I know the F-3 petition includes my spouse and my minor child. The problem is that my 19-year-old daughter had a baby. We want to also bring the baby with us to the U.S., but we were told my grandchild cannot get a visa. We just can’t leave this infant in the Philippines. Is there a way by which my daughter can bring her baby with us to the U.S.?

Very truly yours,

Dear A.G.:

U.S. immigration laws set forth those family members included under the various family petitions. Congress has decided, in making these laws, to draw a line on which family members can be included, or how far down the “family tree” a petition will go. The law allows only the following family members to be included under a petition.

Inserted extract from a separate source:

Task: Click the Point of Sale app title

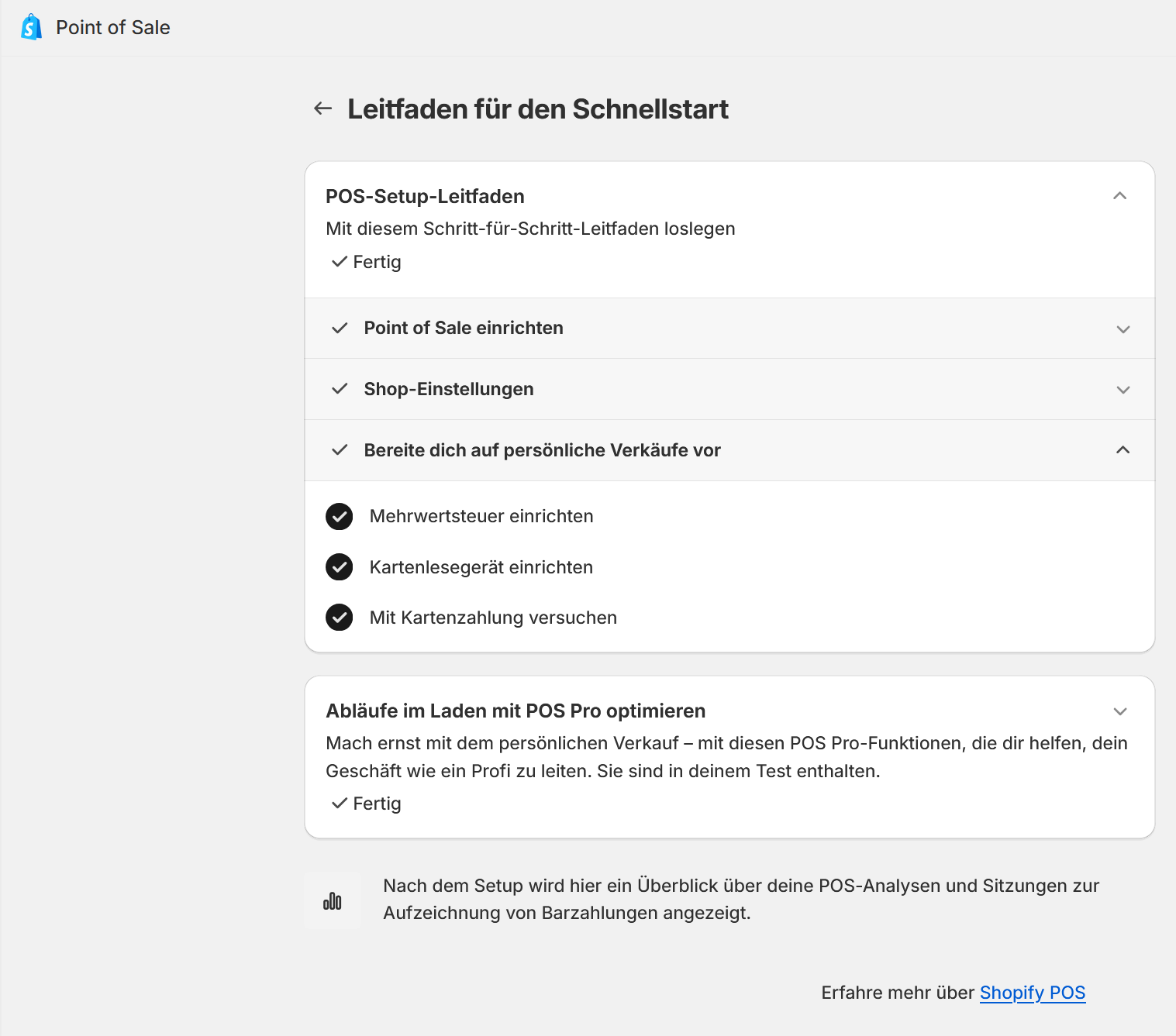Action: coord(113,27)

  1. Primary or Principal Beneficiary: This is the person who was directly petitioned by the Petitioner (or is named as the Beneficiary in that petition). In your case, you are the primary beneficiary.
  2. Derivative Beneficiaries: Derivative beneficiaries include the spouse and unmarried children (under 21 years of age) of a Primary Beneficiary. In your case, your spouse and minor child would be derivative beneficiaries. (Note: derivative beneficiaries are not included or allowed in “immediate relative” petitions of U.S. citizens. Only one person is allowed per petition.)
  3. Children of derivatives, called “Offspring,” are NOT eligible for immigrant visas. This would include any babies of Derivative Children (or grandchildren of the Primary Beneficiary). In your case, your daughter is your derivative, and her baby would be considered an “offspring,” and is therefore not eligible for an immigrant visa, even though only an infant.

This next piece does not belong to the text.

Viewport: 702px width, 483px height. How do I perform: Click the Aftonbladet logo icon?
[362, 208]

I know Consuls have to sometimes face the heart-wrenching experience of telling families that infant offspring are not eligible for visas. But the Consuls are simply following the law. If Consuls issued visas to offspring, they would be breaking the law. So, it is not the Consul’s decision (or fault) that offspring have to be left behind; it is simply what the law provides.

In your case, your daughter faces a choice of either staying behind in the Philippines with her child, or coming to the U.S., getting her green card, and then petitioning her baby in the F-2A category. Although the backlog for petitions of minor children of immigrant parents is about 2 years, at least after that, your entire family (including the baby) will eventually get to the U.S. In addition, if your daughter really wants to be with her baby, she can come to the U.S., obtain her green card, and then apply for a re-entry permit, allowing her to stay outside the U.S. for about 2 years with her baby, without being considered to have “abandoned” her green card.

If your family has issues or questions about who can be included under a petition, you should seek the advice of an attorney, even for derivative beneficiaries who have aged out, as they may still be eligible under the Child Status Protection Act (CSPA).